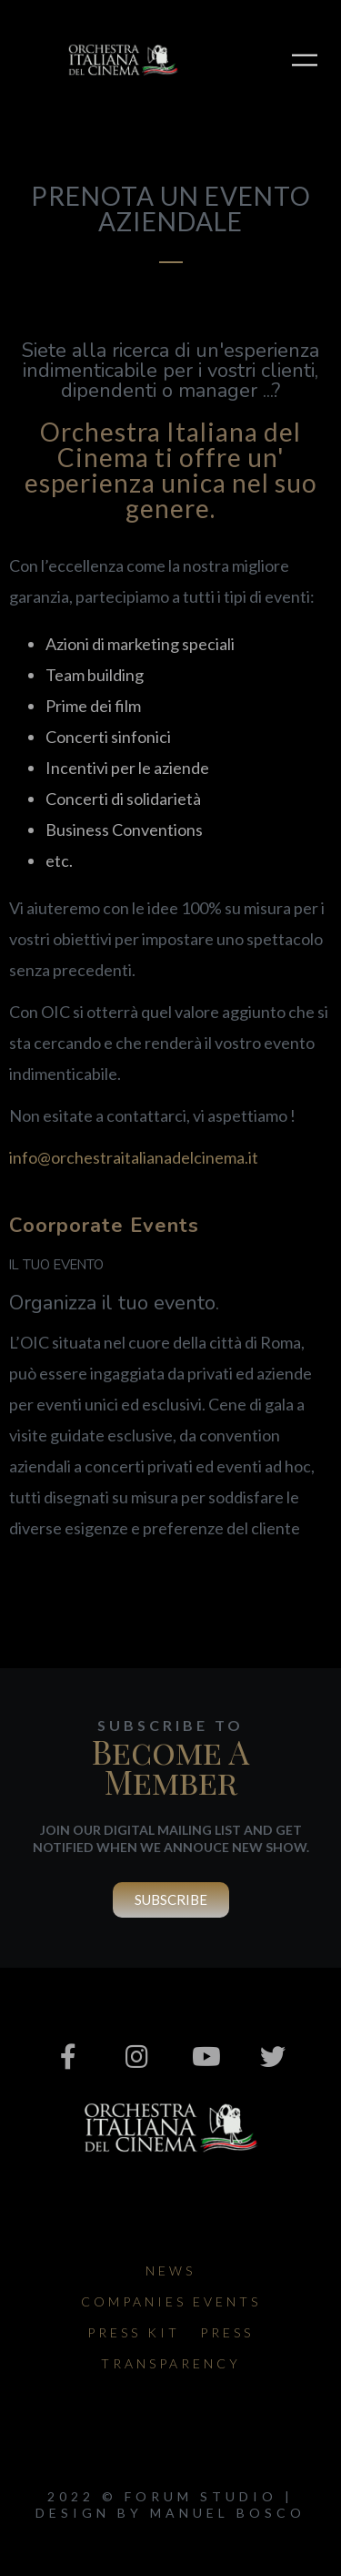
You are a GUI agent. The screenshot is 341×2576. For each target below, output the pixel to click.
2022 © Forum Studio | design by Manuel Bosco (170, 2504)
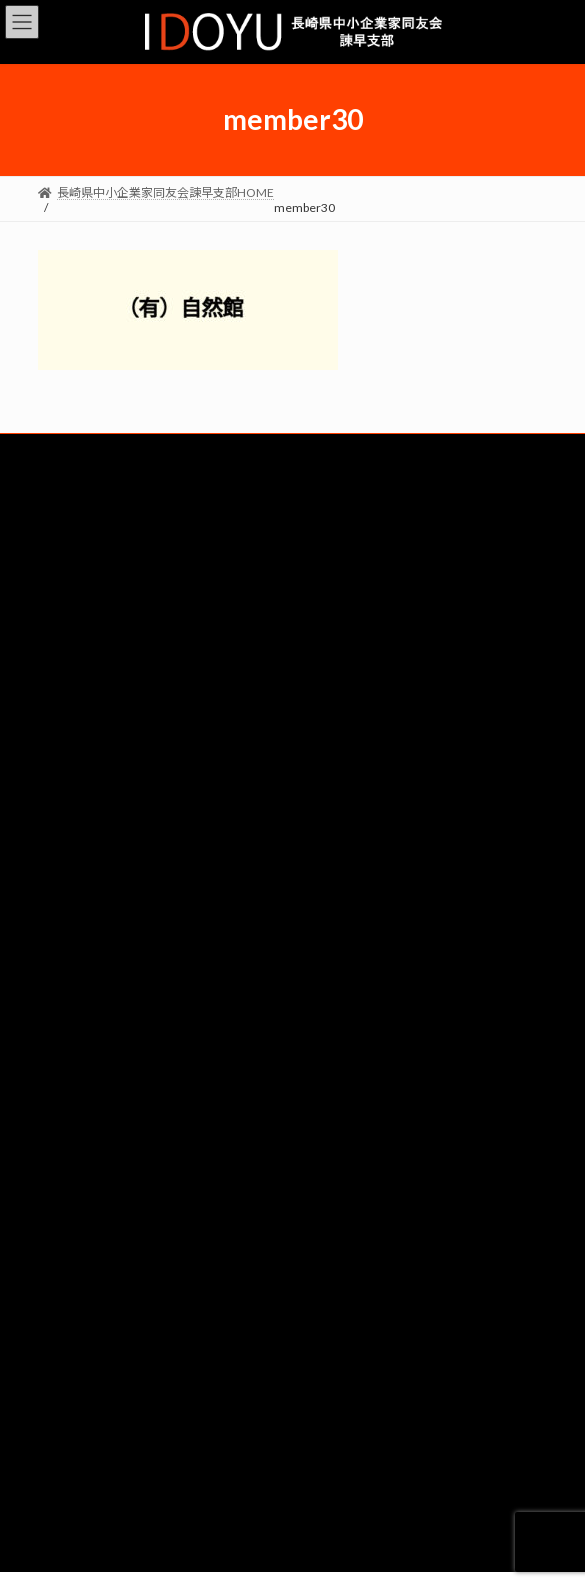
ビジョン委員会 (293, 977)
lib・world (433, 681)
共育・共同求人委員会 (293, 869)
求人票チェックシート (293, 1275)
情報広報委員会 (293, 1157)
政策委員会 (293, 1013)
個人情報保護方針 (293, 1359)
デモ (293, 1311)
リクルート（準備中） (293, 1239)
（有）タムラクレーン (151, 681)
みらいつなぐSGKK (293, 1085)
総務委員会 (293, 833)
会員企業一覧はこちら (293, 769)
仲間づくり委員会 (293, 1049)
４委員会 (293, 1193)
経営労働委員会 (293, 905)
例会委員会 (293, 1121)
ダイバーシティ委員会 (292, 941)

* * *

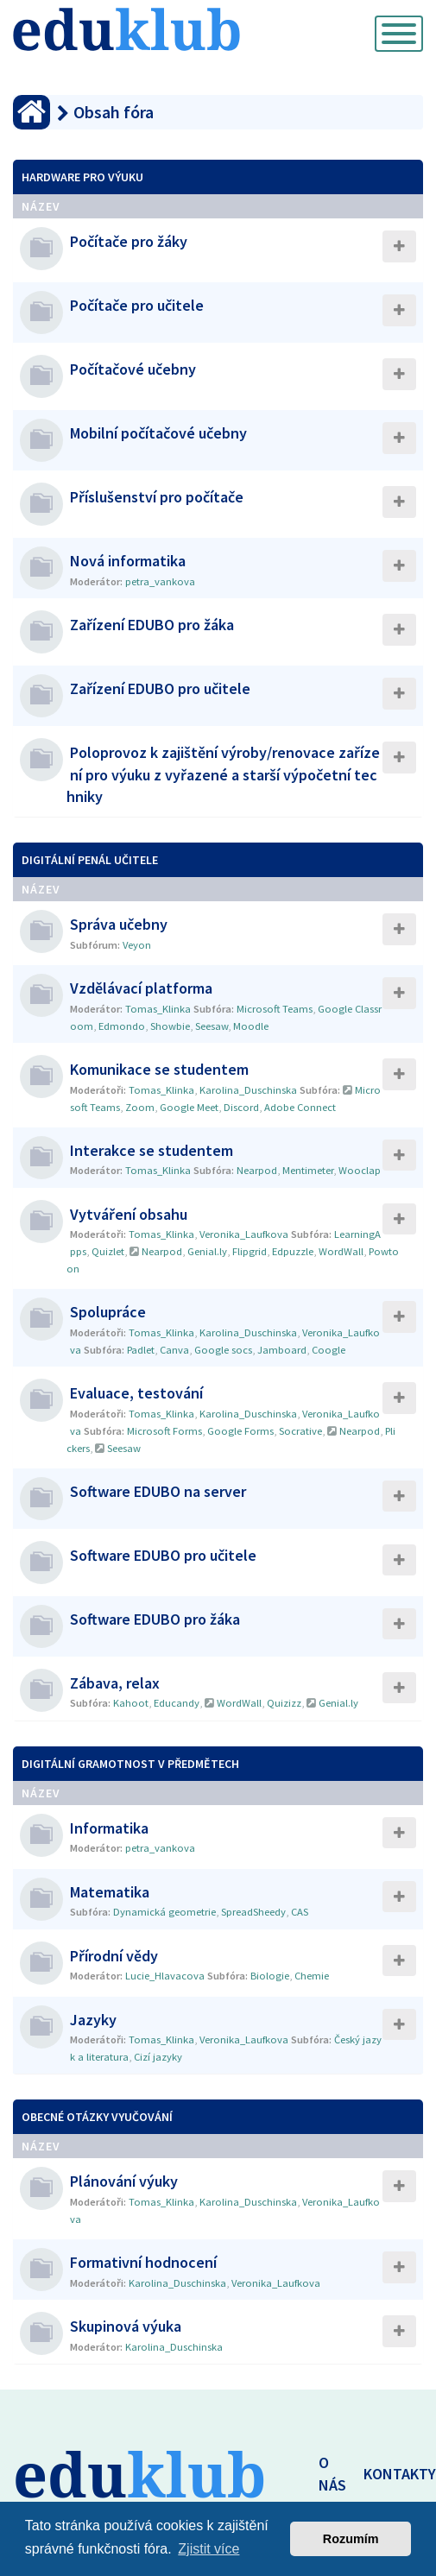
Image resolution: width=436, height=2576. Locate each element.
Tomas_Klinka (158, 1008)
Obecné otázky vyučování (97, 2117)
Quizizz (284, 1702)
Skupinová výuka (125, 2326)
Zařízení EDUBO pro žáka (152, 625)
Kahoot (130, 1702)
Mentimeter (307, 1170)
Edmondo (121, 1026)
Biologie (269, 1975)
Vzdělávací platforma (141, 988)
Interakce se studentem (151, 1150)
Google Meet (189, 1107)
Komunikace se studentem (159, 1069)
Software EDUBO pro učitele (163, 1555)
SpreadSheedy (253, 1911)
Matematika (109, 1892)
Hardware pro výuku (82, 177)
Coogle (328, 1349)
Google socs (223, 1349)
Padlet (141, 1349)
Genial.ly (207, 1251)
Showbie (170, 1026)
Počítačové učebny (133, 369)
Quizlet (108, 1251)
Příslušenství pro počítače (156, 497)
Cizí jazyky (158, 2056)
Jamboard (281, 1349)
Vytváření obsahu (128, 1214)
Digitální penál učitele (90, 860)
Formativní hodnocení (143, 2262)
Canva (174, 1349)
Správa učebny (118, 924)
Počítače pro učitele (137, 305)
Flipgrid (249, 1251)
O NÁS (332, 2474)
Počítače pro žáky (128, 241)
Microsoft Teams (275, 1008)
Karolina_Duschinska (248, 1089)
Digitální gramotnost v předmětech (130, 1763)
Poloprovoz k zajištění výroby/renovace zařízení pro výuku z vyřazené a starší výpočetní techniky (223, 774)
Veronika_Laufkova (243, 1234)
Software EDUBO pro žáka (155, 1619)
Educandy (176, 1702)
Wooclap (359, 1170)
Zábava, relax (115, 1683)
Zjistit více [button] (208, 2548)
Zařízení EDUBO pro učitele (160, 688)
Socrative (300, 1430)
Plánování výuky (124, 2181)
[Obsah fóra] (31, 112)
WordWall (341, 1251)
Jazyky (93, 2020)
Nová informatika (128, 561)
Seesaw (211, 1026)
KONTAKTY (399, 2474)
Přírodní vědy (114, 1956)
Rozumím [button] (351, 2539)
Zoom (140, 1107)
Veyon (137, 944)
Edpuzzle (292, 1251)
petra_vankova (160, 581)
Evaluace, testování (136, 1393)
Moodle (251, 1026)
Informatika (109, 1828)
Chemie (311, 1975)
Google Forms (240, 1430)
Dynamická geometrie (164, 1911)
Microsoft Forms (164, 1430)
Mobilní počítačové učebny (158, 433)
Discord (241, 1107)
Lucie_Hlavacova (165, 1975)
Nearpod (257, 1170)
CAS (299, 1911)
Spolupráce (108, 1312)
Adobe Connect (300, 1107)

* _TASK REQUIREMENTS_
Turn everything from the record containing "You are a GUI" down to the one containing "例会委員会 (293, 1121)" into a numbered list, skipping any blank lines. Leave the pictures out.

* _THE SOLUTION_
1. You are a GUI agent. The screenshot is 341×2576. For each target below, output the pixel to click.
2. 2022 © Forum Studio | design by Manuel Bosco (170, 2504)
3. ビジョン委員会 (293, 977)
4. lib・world (433, 681)
5. 共育・共同求人委員会 (293, 869)
6. 求人票チェックシート (293, 1275)
7. 情報広報委員会 (293, 1157)
8. 政策委員会 (293, 1013)
9. 個人情報保護方針 (293, 1359)
10. デモ (293, 1311)
11. リクルート（準備中） (293, 1239)
12. （有）タムラクレーン (151, 681)
13. みらいつなぐSGKK (293, 1085)
14. 総務委員会 (293, 833)
15. 会員企業一覧はこちら (293, 769)
16. 仲間づくり委員会 (293, 1049)
17. ４委員会 (293, 1193)
18. 経営労働委員会 (293, 905)
19. 例会委員会 (293, 1121)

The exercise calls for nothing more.